Midsummer was the end of the old year and the beginning of the new. Everyone was one midsummer older today.
People knew that everything that kept them alive came from the sun, so they worshipped it.
Most of the crowd were herders—most of the population of the Great Plain were herders.
But there were a few farmers, who worked the fertile soil in the river valleys and could be identified by their tattoos.
The women usually had bracelet tattoos on their wrists, and the men neck tattoos.
However, he could not see any male farmers, and he recalled Ani’s conversation with Pia last night, and the way Ani had looked troubled by the absence of the farmer men.
Also absent were the woodlanders, but Seft knew why. They had gone on their annual pilgrimage, following the deer into the Northwest Hills, where there was fresh summer grass.
People were still coming in when dawn broke in the eastern sky.
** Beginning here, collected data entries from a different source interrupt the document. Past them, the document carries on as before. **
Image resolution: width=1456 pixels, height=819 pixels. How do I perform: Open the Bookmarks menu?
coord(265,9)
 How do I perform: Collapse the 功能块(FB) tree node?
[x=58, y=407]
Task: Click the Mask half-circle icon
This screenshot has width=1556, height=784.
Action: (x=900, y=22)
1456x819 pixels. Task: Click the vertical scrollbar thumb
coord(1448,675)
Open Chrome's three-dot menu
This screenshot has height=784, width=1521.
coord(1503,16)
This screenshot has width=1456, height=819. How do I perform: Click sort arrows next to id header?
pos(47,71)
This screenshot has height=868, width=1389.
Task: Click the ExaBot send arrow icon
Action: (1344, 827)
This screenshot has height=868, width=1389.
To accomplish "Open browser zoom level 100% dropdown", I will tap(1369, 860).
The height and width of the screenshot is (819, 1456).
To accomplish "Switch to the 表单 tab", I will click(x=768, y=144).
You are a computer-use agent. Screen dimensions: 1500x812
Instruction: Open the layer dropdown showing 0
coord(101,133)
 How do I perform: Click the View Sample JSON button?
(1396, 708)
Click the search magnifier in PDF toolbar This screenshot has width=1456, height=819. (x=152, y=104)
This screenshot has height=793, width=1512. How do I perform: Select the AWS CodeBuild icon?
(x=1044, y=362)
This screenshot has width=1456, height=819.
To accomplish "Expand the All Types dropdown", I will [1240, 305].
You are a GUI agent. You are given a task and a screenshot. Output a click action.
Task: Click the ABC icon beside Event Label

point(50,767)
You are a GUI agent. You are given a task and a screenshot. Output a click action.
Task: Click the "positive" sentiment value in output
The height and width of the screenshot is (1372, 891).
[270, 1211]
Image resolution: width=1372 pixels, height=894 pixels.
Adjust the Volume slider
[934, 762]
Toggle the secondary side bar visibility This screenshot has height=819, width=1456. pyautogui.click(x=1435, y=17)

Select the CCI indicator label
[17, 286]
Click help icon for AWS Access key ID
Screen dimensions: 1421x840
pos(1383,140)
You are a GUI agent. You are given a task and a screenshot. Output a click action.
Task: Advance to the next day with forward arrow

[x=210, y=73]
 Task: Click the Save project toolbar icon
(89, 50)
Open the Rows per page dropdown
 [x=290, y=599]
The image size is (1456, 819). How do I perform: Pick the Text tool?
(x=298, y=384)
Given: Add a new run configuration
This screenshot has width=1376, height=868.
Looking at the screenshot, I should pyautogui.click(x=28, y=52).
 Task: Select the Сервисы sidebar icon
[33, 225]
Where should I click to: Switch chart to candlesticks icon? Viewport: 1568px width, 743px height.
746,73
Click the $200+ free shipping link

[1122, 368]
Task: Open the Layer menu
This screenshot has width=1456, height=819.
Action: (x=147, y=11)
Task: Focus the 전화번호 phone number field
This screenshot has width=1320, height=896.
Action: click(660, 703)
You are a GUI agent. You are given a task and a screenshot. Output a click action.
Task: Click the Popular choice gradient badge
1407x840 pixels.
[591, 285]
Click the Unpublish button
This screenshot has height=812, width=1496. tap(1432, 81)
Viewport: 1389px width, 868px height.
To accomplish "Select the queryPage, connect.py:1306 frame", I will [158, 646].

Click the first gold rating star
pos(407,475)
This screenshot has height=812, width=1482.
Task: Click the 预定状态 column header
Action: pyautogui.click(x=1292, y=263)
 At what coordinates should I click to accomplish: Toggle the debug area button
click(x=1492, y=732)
There was no cloud, and as the silver light strengthened, it seemed to bless the heads of the multitude.
At last the priestesses appeared, about thirty of them, dancing two by two, wearing leather tunics like everyone else’s but longer, down to their ankles. Their feet were bare.
One of them carried a drum, a hollowed-out log that she beat rhythmically with a stick, making a surprisingly loud, clear sound.
They all did the same movements, swaying to the side and back, like tall grass blown by the wind. Seft was fascinated. He had never seen people dancing that way, all moving together like a school of fish.